Fellow in English, Keble College, University of Oxford
Diane Purkiss belongs to the Faculty of English at Oxford University, and is Fellow and Tutor at Keble College. She has written a number of seminal scholarly works on fairies, folklore and witchcraft, which include At The Bottom of the Garden, Troublesome Things: a History of Fairies and Fairy Stories (2001), and The Witch in History: Early Modern and Late Twentieth Century Representations (1996). She is the first current member of the Oxford English Faculty since C.S. Lewis and J.R.R. Tolkien to have published children’s books: she has co-authored, with her adolescent son Michael, the critically acclaimed and popular Corydon trilogy, a fantasy series featuring creative reworkings of classical Greek myth. Purkiss’s other publications reflect her eclectic research interests in Renaissance literature, the history of religion and popular culture: her books include The English Civil War: A People’s History (2006). Her numerous articles and chapters range over the topics of early modern girlhood, psychoanalysis, feminist theory, Milton, Marvell and the history of food. Her current work examines Scottish witch trials and their links with fairies and pre-Christian myths and practices, with attention to ballads and related folklore. She is also completing a book on food, and has begun thinking about ruined monasteries and the genesis of the supernatural in relation to early modern Britain.
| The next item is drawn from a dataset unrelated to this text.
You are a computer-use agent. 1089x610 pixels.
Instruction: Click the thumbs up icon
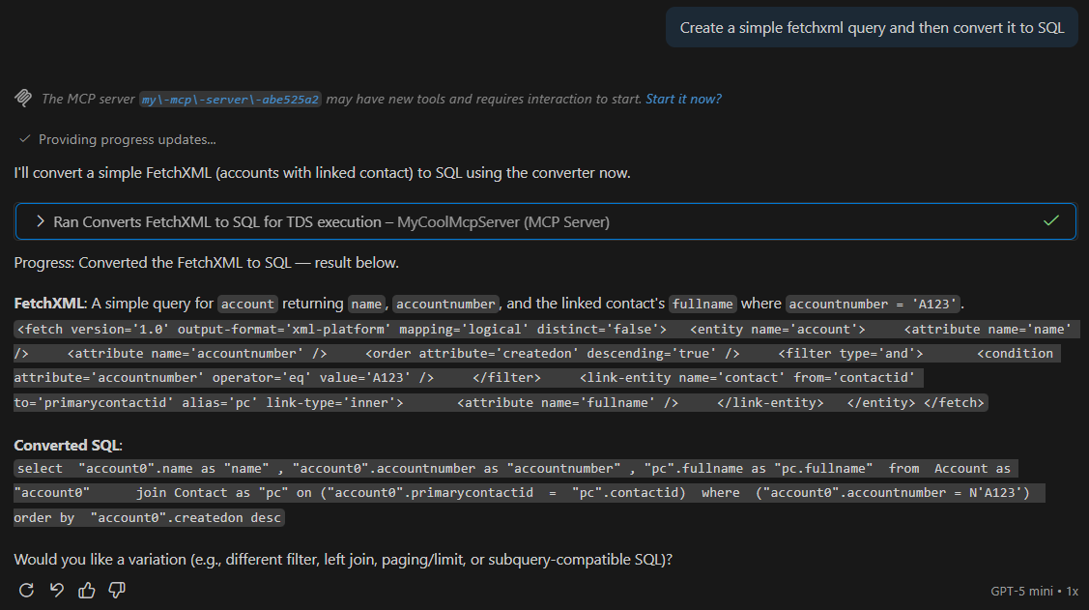coord(87,590)
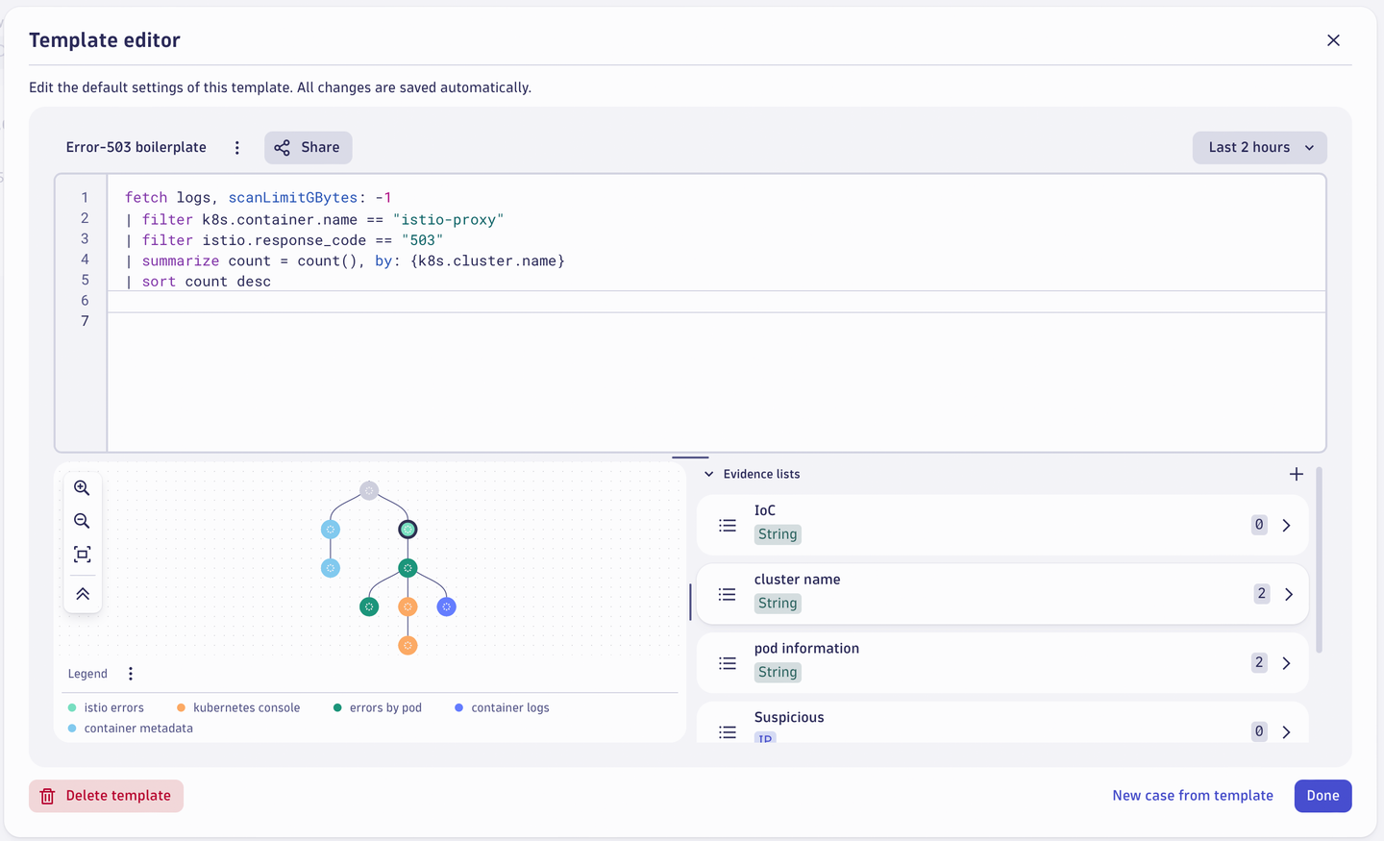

Dr. Purkiss was educated at the University of Queensland, Australia and at Oxford, where she did her doctorate at Merton College. Subsequently, she taught at the Universities of East Anglia, Reading, and Exeter as Lecturer and then Professor before taking up her current position at Keble. As an enthusiastic cultural commentator, Purkiss reviews the Times Literary Supplement, the Sunday Telegraph, the Telegraph, the Guardian, and she appears frequently on BBC Radio 4’s Woman’s Hour and on BBC TV.[1]